Instituto da Frente Parlamentar da Infraestrutura defende ajustes na PEC da Escala 6×1

O IBL (Instituto Brasil Logística) se posicionou contra a aprovação, pelo Senado, da PEC (Proposta de Emenda à Constituição) 221/2019 na forma aprovada pela Câmara. A entidade afirma que a mudança na jornada de trabalho, sem regras específicas para setores de operação contínua, pode afetar serviços de logística e infraestrutura e aumentar custos.

“A aplicação uniforme e abrupta das novas regras traz graves riscos, pois a ausência de salvaguardas adequadas pode comprometer a continuidade de serviços essenciais, agravar ainda mais a atual escassez de mão de obra qualificada e transferir custos para fretes, tarifas e preços em toda a cadeia produtiva nacional, que invariavelmente acabarão atingindo os mesmos trabalhadores que a PEC busca proteger”, afirma o instituto em nota.

O posicionamento defende a prevalência da negociação coletiva, a manutenção de regimes diferenciados, como 12×36, 4×4 e 3×3, uma transição de 14 meses para atividades essenciais e o reequilíbrio de contratos de infraestrutura, concessões e PPPs (Parcerias Público-Privadas).

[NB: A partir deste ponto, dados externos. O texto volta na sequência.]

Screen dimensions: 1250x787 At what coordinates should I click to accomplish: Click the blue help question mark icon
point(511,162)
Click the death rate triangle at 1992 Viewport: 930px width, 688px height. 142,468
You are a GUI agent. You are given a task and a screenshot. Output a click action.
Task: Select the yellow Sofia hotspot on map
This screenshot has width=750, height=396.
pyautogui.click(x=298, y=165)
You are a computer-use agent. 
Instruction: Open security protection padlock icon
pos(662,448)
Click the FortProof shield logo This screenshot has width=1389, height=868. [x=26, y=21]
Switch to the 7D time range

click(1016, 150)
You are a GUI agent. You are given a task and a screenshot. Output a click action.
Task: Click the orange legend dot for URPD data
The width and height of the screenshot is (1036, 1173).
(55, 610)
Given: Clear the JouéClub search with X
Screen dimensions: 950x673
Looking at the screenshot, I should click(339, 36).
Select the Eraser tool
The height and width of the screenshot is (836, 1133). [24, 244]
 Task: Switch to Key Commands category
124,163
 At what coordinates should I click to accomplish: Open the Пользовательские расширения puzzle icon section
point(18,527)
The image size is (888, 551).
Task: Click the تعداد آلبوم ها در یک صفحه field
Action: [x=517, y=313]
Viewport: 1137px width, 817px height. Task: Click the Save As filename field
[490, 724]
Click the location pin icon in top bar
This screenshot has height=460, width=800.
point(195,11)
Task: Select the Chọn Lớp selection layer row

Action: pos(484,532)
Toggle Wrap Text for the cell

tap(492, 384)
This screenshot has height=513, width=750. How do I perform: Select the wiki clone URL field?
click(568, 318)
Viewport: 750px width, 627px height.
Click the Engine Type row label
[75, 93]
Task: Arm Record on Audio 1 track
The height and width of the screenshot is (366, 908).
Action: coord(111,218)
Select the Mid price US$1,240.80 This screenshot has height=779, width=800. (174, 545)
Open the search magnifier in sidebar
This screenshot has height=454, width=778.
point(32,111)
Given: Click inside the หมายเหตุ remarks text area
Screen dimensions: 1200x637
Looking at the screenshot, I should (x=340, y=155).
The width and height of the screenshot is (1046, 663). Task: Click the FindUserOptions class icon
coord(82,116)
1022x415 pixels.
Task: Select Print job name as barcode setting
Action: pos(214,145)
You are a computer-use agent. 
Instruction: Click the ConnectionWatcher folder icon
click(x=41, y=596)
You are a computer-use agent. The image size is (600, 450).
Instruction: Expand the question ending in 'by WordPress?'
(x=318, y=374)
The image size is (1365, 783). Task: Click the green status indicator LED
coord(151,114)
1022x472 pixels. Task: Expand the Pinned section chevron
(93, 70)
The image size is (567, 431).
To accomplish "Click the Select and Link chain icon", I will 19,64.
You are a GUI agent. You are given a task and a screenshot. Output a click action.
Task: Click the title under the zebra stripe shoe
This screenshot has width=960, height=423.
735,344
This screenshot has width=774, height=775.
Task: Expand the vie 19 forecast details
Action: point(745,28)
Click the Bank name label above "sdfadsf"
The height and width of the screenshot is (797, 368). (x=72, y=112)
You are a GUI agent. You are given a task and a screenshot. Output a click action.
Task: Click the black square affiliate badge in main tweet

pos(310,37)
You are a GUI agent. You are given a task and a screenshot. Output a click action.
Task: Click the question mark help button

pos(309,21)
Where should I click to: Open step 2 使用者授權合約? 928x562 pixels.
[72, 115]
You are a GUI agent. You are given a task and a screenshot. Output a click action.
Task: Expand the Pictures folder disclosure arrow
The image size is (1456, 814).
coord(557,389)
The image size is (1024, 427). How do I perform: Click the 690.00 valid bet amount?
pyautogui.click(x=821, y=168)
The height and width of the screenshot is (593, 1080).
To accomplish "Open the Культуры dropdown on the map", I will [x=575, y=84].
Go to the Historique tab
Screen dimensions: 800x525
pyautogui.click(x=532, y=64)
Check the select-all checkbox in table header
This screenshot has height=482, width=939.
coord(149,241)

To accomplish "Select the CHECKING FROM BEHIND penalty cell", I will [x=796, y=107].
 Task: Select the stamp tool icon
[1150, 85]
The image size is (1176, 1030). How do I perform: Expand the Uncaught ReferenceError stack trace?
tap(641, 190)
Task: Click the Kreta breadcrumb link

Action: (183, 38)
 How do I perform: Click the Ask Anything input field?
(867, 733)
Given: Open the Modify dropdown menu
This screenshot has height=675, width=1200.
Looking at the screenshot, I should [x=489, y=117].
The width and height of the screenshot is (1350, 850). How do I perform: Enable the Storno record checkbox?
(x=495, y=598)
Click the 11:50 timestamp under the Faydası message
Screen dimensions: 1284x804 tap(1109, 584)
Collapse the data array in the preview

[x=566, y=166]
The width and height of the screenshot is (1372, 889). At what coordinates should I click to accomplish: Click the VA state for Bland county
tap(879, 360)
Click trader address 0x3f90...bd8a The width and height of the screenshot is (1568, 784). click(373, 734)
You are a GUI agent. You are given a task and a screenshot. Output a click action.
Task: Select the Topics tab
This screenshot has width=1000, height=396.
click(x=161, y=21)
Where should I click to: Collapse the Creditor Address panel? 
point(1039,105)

Segundo o instituto, no setor ferroviário o impacto pode chegar a R$ 168 milhões por ano, além de agravar a falta de profissionais especializados, enquanto no transporte rodoviário a mudança pode reduzir a produtividade dos veículos e aumentar a necessidade de motoristas.

Nos portos, o IBL aponta risco de aumento de custos e déficit de mão de obra. Já na aviação, a entidade defende a manutenção das regras específicas previstas na Lei 13.475/2017 e no RBAC 117 e afirma que mudanças rígidas nas escalas podem afetar a segurança operacional e a viabilidade de rotas e equipes certificadas.

O IBL representa 21 entidades, empresas e associações do setor produtivo e presta apoio técnico à Frenlogi (Frente Parlamentar Mista de Logística e Infraestrutura), que reúne mais de 300 parlamentares de todos os espectros políticos. A entidade destaca que apoia o debate sobre qualidade de vida dos trabalhadores, mas defende ajustes no texto para preservar o funcionamento pleno da infraestrutura.